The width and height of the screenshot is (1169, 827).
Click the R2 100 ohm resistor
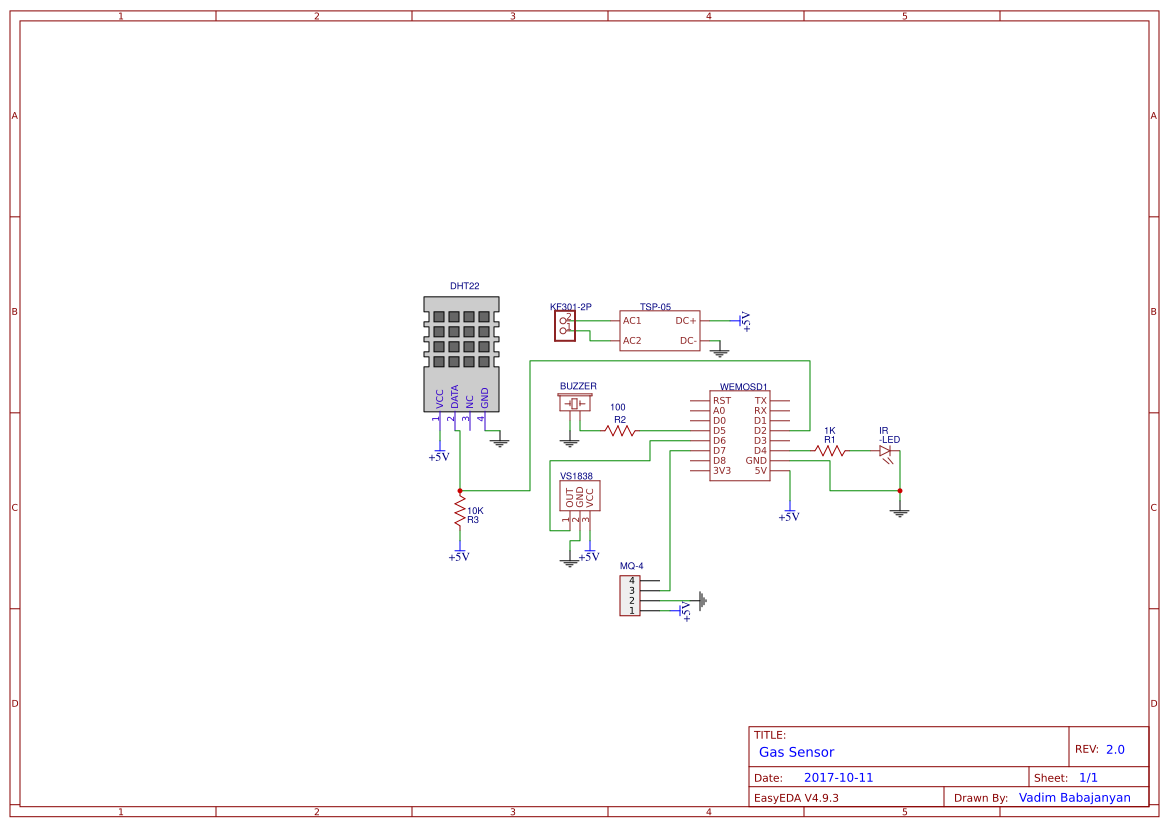pyautogui.click(x=620, y=431)
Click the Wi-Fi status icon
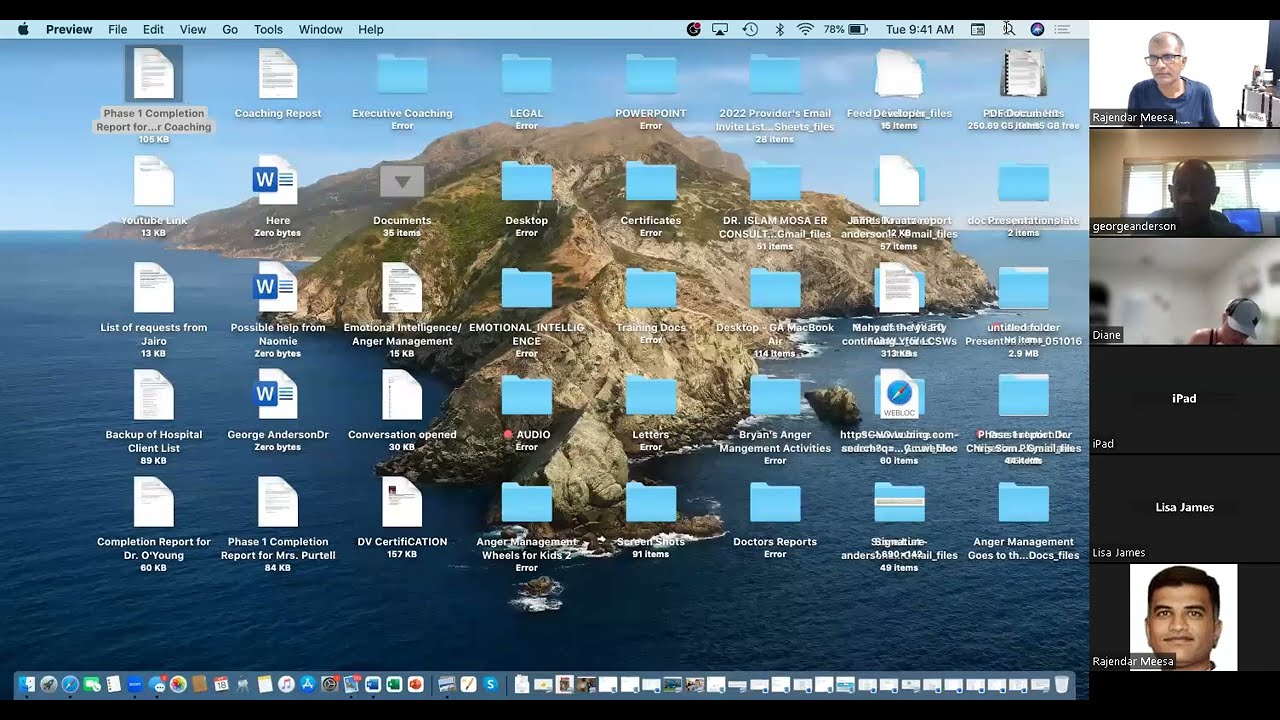Viewport: 1280px width, 720px height. pyautogui.click(x=805, y=30)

*****

[任务要求]:
请把上面各行原样照抄一遍，图片不要放进答案。

[本题答案]:
The width and height of the screenshot is (1169, 827).
Click the R2 100 ohm resistor
pyautogui.click(x=620, y=431)
Click the Wi-Fi status icon
Viewport: 1280px width, 720px height. pyautogui.click(x=805, y=30)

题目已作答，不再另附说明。